[start of Stored records]

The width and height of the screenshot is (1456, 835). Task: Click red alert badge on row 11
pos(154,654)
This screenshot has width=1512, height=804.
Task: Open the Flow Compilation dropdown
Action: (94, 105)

[end of Stored records]

## What you should do
Rewrite the entries above, changing every "badge" to "icon" and leaving all other text as it is.

## Answer
The width and height of the screenshot is (1456, 835). Task: Click red alert icon on row 11
pos(154,654)
This screenshot has width=1512, height=804.
Task: Open the Flow Compilation dropdown
Action: (94, 105)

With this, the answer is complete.